Diritto

Ai Caf le buste paga dei piccoli

Sentenza 26294 della Cassazione: l’attività di consulenza del lavoro non è esercizio abusivo della professione

di Mauro Pizzin

L’attività di consulenza del lavoro svolta dai centri di assistenza fiscale e affidata loro dalle cooperative delle imprese artigiane e dalle piccole imprese non costituisce reato di esercizio abusivo della professione in base all’articolo 348 del Codice penale «non essendo richiesta per tale attività l’iscrizione all’albo speciale dei consulenti del lavoro».

Con la sentenza n. 26294/2021, depositata il 9 luglio, la VI sezione penale della Cassazione entra nel merito della portata dell’articolo 1, comma 4, della legge n. 12/1979, che regolamenta la professione dei consulenti del lavoro e in base al quale le imprese artigiane e le altre piccole imprese, anche in forma cooperativa, possono affidare l’esecuzione degli adempimenti spettanti in tutti gli altri casi al consulente del lavoro a servizi o a centri di assistenza fiscale istituiti dalle rispettive associazioni di categoria, servizi che «possono essere organizzati a mezzo dei consulenti del lavoro anche se dipendenti dalle predette associazioni». Una deroga istituita, per i giudici di legittimità, «con l’evidente intento di agevolare dette categorie produttive al fine di ridurre i costi di gestione dei relativi servizi».
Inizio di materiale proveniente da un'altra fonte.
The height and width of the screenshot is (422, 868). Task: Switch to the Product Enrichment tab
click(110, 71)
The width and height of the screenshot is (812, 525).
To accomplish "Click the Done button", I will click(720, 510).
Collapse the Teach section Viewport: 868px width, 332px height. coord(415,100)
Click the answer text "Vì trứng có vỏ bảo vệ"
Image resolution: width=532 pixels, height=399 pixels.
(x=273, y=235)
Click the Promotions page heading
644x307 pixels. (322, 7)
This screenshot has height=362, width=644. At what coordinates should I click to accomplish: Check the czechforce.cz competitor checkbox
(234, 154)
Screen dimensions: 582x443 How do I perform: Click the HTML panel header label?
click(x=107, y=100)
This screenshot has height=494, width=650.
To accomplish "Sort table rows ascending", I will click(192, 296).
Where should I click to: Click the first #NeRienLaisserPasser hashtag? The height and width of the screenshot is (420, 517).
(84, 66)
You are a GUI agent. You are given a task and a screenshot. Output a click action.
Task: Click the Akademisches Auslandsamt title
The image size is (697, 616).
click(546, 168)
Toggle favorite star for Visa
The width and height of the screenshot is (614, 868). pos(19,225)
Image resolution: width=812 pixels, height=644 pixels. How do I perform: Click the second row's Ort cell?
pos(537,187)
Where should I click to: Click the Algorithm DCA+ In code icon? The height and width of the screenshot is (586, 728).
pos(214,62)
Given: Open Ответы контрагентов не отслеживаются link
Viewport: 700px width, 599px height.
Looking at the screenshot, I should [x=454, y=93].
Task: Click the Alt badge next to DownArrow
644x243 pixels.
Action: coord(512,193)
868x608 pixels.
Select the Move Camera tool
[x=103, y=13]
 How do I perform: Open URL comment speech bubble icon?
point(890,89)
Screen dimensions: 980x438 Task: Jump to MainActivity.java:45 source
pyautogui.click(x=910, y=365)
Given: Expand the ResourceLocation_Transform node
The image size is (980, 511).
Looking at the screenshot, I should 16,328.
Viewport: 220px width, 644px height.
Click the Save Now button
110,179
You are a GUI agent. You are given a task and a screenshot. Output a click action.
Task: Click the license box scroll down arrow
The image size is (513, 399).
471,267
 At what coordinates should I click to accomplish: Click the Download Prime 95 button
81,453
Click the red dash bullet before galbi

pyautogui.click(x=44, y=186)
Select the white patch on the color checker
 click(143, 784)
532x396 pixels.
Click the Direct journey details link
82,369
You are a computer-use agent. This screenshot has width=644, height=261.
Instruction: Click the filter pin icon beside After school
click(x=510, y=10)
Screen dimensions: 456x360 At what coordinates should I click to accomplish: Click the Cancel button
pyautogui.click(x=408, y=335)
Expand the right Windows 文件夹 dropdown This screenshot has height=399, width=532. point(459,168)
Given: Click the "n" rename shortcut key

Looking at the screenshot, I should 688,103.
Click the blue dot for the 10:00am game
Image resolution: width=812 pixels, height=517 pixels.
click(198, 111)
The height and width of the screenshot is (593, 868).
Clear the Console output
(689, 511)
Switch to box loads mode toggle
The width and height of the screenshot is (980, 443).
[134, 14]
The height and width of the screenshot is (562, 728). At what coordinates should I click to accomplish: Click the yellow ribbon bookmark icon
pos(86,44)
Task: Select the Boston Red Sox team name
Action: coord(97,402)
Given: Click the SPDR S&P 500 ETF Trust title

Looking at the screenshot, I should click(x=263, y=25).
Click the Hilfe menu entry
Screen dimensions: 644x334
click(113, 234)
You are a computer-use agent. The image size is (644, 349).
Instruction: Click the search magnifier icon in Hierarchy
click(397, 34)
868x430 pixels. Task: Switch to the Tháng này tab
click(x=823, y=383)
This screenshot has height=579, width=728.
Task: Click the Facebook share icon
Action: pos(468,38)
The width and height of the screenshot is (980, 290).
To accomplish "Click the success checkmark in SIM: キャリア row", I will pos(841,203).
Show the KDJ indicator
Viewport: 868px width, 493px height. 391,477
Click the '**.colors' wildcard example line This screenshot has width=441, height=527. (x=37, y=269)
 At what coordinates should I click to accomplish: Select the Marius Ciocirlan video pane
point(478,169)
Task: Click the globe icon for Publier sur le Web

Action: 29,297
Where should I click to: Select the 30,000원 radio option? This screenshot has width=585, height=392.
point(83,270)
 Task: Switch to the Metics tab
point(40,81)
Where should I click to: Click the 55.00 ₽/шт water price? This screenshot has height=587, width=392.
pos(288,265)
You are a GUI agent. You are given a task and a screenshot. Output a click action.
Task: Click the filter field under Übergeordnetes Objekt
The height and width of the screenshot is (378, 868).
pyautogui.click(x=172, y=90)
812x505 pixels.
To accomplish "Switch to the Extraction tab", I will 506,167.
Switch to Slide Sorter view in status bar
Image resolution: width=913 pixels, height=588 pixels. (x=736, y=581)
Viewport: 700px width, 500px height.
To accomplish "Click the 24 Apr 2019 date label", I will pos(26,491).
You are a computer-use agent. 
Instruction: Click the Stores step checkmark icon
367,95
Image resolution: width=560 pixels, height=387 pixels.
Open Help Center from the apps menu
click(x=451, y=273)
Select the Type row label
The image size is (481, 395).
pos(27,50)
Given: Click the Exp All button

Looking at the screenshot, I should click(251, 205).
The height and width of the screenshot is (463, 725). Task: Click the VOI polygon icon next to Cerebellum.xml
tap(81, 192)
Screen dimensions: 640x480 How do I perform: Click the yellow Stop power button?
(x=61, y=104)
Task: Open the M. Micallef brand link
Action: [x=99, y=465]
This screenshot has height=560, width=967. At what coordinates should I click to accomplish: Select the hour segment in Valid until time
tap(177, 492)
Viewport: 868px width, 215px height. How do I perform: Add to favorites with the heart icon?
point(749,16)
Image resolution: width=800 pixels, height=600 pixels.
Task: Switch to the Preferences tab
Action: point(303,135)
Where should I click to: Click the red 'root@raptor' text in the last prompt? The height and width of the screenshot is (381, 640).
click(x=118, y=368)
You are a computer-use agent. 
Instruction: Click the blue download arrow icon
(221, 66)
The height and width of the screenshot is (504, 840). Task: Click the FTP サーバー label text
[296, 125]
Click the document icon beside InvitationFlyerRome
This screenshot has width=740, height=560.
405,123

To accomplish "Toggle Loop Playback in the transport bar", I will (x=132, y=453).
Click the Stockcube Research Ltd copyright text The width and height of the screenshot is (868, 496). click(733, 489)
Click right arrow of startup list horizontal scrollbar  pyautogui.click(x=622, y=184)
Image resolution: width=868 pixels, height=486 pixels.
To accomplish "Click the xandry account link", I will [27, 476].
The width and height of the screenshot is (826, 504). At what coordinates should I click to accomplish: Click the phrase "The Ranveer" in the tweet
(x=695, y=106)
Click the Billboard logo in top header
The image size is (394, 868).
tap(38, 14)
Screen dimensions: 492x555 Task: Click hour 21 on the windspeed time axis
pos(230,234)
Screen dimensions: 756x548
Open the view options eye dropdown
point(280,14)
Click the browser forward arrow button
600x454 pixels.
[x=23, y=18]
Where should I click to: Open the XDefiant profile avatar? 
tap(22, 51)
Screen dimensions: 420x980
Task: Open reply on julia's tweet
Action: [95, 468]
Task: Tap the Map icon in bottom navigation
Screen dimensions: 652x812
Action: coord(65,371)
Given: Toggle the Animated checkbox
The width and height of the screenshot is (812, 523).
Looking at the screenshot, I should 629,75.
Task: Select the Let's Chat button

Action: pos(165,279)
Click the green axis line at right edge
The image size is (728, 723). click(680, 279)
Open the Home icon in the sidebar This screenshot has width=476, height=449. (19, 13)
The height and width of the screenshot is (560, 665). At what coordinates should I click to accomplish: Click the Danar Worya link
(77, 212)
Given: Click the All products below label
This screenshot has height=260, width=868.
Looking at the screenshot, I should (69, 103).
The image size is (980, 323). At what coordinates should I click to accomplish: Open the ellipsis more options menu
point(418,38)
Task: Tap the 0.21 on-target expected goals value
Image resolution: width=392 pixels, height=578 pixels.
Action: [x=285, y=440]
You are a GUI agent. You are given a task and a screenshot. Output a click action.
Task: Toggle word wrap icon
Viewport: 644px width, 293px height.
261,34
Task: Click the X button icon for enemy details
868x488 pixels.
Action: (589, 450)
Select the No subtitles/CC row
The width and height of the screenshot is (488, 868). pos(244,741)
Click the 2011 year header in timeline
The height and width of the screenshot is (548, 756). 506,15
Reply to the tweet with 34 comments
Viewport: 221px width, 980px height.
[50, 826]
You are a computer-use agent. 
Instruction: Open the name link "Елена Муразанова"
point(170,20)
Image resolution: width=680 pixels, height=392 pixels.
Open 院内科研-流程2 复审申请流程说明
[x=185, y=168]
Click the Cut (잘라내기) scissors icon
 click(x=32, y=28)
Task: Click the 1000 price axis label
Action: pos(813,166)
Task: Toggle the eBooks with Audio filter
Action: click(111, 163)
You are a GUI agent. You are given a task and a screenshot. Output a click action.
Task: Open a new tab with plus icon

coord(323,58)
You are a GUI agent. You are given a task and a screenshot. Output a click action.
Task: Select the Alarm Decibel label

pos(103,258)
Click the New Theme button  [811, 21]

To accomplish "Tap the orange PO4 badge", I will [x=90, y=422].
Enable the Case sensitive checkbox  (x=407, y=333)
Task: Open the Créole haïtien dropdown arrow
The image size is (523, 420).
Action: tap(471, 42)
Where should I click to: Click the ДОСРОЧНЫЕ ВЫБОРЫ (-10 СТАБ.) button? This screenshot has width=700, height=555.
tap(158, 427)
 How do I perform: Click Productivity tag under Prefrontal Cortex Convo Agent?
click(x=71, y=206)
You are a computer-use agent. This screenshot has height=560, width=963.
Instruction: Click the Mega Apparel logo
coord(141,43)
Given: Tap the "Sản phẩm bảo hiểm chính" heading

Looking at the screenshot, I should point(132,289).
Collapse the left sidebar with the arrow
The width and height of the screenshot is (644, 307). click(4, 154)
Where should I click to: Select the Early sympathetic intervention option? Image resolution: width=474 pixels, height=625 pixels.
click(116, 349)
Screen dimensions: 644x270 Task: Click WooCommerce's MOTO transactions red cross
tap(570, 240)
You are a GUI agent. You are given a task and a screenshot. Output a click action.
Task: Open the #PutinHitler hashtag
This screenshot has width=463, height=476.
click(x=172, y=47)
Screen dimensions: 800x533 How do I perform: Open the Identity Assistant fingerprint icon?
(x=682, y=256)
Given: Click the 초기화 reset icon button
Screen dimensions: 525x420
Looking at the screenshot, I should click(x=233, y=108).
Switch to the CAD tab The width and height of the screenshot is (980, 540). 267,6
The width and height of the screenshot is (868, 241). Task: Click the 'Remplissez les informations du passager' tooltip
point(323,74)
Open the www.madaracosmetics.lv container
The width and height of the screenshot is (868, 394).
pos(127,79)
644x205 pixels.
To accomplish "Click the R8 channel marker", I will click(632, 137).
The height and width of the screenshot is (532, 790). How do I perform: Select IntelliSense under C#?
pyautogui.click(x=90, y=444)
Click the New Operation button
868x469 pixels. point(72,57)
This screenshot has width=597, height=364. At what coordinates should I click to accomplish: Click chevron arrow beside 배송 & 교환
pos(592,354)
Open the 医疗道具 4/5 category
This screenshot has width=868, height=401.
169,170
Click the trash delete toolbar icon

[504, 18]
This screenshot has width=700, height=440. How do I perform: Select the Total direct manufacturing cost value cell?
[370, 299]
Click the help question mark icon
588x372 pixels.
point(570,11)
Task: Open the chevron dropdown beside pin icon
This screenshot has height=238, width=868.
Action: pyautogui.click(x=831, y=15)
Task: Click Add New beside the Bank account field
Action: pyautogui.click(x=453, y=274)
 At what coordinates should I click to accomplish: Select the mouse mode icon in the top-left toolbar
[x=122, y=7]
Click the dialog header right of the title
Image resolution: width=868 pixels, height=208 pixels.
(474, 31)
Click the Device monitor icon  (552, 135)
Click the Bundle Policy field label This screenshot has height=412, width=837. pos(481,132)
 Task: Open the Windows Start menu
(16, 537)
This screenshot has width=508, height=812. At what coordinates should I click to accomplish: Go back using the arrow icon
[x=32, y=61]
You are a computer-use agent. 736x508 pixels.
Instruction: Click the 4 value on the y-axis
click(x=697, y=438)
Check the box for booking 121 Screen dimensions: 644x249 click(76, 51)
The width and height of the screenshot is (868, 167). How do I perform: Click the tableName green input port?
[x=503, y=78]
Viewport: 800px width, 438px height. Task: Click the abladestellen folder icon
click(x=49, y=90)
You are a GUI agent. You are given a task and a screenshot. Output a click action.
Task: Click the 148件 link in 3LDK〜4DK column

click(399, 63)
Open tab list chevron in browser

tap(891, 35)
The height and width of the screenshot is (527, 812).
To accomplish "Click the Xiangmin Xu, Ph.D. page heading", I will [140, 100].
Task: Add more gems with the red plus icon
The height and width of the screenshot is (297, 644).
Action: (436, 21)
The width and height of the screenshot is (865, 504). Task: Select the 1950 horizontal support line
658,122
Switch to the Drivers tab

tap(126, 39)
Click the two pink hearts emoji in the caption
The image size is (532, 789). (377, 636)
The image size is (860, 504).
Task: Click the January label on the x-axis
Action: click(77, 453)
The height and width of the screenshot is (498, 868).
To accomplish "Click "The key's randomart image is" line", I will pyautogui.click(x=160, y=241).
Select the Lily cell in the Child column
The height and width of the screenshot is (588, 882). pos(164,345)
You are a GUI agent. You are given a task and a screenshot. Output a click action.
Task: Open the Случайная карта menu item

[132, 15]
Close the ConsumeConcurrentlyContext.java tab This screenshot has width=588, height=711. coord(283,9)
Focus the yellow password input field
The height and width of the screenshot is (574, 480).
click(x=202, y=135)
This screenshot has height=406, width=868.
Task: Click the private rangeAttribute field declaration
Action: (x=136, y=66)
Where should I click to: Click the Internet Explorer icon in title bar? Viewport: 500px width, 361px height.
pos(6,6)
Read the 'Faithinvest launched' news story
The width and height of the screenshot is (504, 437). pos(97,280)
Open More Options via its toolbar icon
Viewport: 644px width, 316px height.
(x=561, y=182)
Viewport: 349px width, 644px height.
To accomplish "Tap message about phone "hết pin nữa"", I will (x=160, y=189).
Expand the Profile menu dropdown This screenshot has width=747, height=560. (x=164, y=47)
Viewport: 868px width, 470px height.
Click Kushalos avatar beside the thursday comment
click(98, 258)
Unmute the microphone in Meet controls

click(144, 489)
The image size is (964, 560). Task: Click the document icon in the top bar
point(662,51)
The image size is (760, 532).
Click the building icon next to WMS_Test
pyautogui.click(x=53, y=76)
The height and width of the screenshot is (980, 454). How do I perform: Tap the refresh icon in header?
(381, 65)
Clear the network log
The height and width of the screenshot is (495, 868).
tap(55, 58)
Il caso affrontato in giudizio riguardava il titolare di un Centro servizi terziario (Cts) costituito in forma di società in accomandita semplice e facente capo a un’associazione fornitrice di servizi alle piccole imprese associate sia in quanto centro di assistenza fiscale (Caf), sia in quanto centro di servizio di associazione di categoria. Una possibilità, quella di avvalersi delle prestazioni di un Cts, consentita dall’articolo 11 del decreto Finanze n. 164/1999 a condizione che il capitale sociale dello stesso sia posseduto a maggioranza assoluto dalle associazioni o dalle organizzazioni che hanno costituito il Caf, circostanza confermata poi nel corso del processo.

Uno dei punti centrali per la condanna del ricorrente da parte del Tribunale di Bergamo, prima, e dalla Corte d’appello di Brescia, poi, era dato dall’affidamento da parte del Caf di mansioni di assistenza dei datori di lavoro a soggetti giuridicamente distinti e non a propri dipendenti.

La tesi è stata però smantellata dalla Cassazione, secondo cui la normativa in esame non impone che i Cts siano gestiti dalle associazioni di categoria tramite propri dipendenti, ma solo «che detti centri siano controllati dalle associazioni da cui sono stati costituiti», come previsto d’altra parte dall’articolo 11, comma 2, del decreto Finanze già citato.